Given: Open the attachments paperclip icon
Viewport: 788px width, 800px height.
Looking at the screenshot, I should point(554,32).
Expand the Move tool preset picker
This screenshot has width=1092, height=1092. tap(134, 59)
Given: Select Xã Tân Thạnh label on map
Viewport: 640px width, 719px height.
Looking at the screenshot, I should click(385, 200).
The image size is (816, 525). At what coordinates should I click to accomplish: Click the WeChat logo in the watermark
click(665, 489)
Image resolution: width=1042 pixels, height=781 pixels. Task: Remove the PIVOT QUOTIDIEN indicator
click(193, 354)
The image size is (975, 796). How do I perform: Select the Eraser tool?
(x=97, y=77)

==

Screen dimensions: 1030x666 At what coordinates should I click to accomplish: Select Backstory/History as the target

EXERCISE REQUIREMENTS:
Show all lines in the entries above where the word "Given" appears.

TASK RESULT:
Given: Open the attachments paperclip icon
Given: Select Xã Tân Thạnh label on map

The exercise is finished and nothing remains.